** Opening Data excerpts block **

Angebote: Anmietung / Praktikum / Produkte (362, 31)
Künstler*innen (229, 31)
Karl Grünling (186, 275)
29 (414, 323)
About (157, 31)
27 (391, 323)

** Closing Data excerpts block **

▶ [Instructions for the task] The records above must be output exactly, in full.

▶ [Task solution]
Angebote: Anmietung / Praktikum / Produkte (362, 31)
Künstler*innen (229, 31)
Karl Grünling (186, 275)
29 (414, 323)
About (157, 31)
27 (391, 323)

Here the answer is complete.